12.Miscellaneous. This Agreement constitutes the complete, final and exclusive embodiment of the entire agreement between you and the Company with regard to its subject matter (in addition to provisions of the Employment Agreement that survive beyond the end of employment). It is entered into without reliance on any promise or representation, written or oral, other than those expressly contained herein, and it supersedes any other such promises, warranties or representations. This Agreement may not be modified or amended except in a writing signed by both you and a duly authorized officer of the Company. This Agreement will bind the heirs, personal representatives, successors and assigns of both you and the Company, and inure to the benefit of both you and the Company, their heirs, successors and assigns. If any provision of this Agreement is determined to be invalid or unenforceable, in whole or in part, this determination will not affect any other provision of this Agreement and the provision in question will be modified by the court so as to be rendered enforceable to the fullest extent permitted by law, consistent with the intent of the parties. This Agreement will subject to California law. Any ambiguity in this Agreement shall not be construed against either party as the drafter. Any waiver of a breach of this Agreement shall be in writing and shall not be deemed to be a waiver of any successive breach. This Agreement may be executed in counterparts and electronic or facsimile signatures will suffice as original signatures.

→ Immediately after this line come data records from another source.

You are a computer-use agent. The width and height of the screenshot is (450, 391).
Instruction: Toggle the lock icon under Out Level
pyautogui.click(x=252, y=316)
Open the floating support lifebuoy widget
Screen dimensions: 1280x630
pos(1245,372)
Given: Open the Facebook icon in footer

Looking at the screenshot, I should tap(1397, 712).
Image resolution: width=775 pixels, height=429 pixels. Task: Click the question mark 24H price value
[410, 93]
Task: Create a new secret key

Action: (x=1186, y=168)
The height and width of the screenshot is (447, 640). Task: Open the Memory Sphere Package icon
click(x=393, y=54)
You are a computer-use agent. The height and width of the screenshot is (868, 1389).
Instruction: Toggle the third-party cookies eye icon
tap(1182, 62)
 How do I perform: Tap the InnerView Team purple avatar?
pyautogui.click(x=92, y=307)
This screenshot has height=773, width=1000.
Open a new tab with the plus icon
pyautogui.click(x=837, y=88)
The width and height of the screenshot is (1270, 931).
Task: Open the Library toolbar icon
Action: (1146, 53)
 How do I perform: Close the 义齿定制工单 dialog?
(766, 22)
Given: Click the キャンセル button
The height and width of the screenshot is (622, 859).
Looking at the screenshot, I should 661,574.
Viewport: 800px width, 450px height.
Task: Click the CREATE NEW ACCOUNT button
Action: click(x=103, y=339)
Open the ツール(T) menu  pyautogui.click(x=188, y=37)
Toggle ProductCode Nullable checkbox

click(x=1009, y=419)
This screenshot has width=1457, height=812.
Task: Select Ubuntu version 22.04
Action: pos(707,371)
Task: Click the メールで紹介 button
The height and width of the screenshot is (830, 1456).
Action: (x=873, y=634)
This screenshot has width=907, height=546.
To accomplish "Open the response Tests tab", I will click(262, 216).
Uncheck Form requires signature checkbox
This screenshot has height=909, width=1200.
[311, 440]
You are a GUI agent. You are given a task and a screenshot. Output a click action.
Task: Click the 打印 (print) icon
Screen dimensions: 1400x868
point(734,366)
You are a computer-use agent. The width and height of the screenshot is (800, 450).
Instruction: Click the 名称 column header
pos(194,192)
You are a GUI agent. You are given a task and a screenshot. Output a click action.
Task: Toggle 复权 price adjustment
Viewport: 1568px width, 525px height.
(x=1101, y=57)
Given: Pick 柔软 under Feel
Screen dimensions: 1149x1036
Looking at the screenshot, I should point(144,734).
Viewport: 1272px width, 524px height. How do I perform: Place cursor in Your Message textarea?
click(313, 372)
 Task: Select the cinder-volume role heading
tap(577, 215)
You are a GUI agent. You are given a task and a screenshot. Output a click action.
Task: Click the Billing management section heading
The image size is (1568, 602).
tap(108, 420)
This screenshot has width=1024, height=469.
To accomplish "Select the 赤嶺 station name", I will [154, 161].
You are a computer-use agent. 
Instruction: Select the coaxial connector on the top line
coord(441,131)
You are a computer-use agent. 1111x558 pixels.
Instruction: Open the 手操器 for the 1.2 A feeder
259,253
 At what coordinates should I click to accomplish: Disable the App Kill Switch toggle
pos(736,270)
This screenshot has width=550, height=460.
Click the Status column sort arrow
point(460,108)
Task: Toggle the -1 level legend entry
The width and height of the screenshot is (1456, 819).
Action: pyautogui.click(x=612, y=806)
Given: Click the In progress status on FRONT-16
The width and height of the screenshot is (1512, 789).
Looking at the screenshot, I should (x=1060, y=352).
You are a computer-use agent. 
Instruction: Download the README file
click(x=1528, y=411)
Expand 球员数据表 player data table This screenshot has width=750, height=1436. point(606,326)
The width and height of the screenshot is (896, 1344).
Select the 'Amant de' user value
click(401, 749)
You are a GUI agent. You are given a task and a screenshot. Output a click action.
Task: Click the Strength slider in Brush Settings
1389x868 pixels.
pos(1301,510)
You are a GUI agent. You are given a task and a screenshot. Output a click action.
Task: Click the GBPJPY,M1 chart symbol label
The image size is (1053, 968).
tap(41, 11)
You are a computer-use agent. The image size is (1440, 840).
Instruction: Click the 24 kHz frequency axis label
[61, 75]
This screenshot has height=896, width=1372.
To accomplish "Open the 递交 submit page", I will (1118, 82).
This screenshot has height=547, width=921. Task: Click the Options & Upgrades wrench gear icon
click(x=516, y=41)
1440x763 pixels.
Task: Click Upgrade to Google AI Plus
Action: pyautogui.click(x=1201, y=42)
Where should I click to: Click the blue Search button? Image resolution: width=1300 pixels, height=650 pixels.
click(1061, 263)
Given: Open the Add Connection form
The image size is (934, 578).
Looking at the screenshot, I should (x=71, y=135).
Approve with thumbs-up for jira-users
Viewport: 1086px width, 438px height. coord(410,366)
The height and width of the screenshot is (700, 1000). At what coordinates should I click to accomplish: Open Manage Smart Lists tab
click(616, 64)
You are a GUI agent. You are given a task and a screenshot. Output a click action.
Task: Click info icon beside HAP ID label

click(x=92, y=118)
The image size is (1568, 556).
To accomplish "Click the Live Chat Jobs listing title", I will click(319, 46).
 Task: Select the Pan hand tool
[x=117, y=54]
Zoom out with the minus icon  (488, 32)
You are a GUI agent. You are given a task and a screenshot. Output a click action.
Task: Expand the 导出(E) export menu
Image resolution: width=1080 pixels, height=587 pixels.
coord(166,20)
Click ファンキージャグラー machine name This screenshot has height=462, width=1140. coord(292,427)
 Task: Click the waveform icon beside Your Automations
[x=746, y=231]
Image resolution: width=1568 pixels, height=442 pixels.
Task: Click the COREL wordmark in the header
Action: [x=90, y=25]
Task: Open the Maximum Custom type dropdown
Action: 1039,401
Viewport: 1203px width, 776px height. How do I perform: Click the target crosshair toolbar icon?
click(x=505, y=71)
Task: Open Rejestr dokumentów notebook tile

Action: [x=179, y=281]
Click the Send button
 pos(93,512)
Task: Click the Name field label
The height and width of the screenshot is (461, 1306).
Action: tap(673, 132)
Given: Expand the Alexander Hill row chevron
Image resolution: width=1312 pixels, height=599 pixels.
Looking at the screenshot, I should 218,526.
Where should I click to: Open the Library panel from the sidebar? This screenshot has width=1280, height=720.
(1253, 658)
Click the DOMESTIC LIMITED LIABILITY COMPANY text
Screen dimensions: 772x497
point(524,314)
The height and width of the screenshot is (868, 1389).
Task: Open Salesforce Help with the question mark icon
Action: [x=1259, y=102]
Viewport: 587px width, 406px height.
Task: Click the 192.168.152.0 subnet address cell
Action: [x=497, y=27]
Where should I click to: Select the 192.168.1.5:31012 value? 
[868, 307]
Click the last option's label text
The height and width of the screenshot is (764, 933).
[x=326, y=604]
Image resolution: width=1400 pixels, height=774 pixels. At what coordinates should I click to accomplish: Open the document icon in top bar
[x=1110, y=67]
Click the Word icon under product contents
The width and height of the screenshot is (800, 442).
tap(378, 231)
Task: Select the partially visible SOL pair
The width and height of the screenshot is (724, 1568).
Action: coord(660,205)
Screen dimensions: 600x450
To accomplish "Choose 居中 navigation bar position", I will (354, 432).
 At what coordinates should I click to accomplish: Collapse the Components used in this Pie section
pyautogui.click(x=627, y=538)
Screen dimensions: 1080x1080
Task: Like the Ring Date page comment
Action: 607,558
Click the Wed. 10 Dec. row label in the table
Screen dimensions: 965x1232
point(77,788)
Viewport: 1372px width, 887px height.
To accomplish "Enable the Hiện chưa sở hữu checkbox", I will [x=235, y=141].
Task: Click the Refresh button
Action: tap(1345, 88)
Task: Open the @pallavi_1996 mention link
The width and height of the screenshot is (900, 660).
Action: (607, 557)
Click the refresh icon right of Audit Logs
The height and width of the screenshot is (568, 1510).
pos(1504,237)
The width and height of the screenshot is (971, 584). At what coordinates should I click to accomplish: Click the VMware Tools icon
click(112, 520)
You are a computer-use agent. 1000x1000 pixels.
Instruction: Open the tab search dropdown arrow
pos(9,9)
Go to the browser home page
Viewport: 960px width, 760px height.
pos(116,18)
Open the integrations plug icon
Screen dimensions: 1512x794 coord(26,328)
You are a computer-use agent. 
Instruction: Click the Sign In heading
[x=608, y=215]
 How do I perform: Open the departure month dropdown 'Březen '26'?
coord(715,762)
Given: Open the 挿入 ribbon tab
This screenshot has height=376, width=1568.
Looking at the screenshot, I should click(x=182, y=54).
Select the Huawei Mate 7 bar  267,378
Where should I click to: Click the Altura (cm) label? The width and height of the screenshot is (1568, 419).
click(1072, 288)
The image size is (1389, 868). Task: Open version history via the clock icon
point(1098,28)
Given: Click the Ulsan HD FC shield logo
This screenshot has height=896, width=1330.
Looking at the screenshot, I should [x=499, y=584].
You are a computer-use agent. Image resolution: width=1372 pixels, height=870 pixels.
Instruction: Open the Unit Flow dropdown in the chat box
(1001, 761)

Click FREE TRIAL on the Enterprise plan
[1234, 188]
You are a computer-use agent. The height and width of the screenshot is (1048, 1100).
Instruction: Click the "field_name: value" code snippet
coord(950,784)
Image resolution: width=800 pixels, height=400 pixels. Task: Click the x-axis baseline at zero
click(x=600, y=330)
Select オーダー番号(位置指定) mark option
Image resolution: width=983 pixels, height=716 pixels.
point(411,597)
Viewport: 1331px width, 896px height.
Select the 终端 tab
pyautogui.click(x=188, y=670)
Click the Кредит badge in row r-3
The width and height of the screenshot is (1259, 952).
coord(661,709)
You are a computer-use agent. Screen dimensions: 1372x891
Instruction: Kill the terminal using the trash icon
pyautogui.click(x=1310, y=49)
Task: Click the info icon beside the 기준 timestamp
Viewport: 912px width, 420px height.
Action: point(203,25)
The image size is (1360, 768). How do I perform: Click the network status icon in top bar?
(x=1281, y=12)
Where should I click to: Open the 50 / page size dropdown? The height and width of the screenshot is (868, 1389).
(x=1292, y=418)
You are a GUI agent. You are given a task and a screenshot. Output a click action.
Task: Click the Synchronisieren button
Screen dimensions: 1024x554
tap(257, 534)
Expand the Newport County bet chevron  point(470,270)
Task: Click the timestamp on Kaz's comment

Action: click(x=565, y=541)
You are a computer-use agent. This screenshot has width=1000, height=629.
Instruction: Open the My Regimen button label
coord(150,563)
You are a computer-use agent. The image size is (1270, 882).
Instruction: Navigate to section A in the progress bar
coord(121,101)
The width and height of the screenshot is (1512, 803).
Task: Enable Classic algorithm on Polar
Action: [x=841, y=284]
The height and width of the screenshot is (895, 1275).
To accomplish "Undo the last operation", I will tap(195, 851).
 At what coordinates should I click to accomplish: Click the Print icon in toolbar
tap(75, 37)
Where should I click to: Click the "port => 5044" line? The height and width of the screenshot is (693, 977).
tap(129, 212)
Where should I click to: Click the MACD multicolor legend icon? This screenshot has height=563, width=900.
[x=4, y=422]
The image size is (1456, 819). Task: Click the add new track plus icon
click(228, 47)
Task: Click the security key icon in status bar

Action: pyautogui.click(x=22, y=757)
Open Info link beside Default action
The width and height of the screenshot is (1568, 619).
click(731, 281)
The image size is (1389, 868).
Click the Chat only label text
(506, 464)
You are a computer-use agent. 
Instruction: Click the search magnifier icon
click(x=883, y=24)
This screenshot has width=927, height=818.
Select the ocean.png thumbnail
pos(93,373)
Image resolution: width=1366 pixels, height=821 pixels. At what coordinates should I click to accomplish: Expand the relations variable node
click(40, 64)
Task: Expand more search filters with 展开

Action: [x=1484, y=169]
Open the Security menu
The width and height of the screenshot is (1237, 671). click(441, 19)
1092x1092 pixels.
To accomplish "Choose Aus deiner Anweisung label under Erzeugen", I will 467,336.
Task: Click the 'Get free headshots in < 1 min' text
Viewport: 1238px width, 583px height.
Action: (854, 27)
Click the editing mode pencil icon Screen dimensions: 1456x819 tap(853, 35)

13.ADEA Release. I acknowledge that I am knowingly and voluntarily waiving and releasing any rights I have under the ADEA, and that the consideration given for the waiver and releases I have given in this Release is in addition to anything of value to which I was already entitled. I further acknowledge that I have been advised, as required by the ADEA, that: (a) my waiver and release does not apply to any rights or claims that arise after the date I sign this Release; (b) I should consult with an attorney prior to signing this Release (although I may choose voluntarily not to do so); (c) I have twenty-one (21) days to consider this Release (although I may choose voluntarily to sign it sooner); (d) I have seven (7) days following the date I sign this Release to revoke this Release (in a written revocation sent to the Company); and (e) this Release will not be effective until the date upon which the revocation period has expired, which will be the eighth day after I sign this Release provided that I do not revoke it (the “Effective Date”).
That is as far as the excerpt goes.